**What is required:**
Write out the items below verbatim, from the line containing "Task: Click the Building G icon" through the line containing "Action: (x=624, y=343)", including both of those lines. Leave the pictures out.
== Data excerpts
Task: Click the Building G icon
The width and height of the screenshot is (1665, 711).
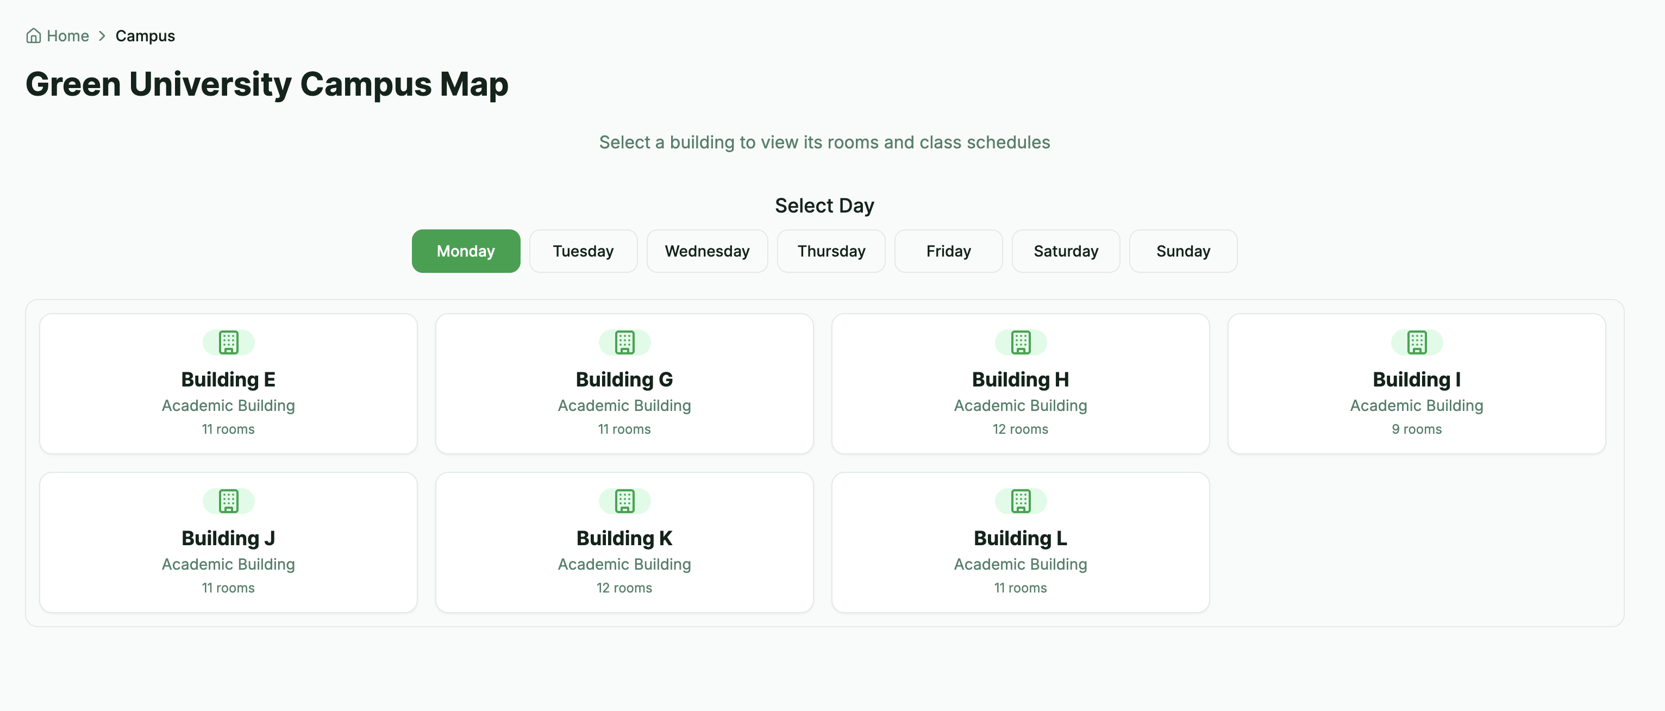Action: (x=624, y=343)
====
== Data excerpts
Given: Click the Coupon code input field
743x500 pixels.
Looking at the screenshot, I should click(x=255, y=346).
====
**Result of the exercise:**
Task: Click the Building G icon
The width and height of the screenshot is (1665, 711).
Action: (x=624, y=343)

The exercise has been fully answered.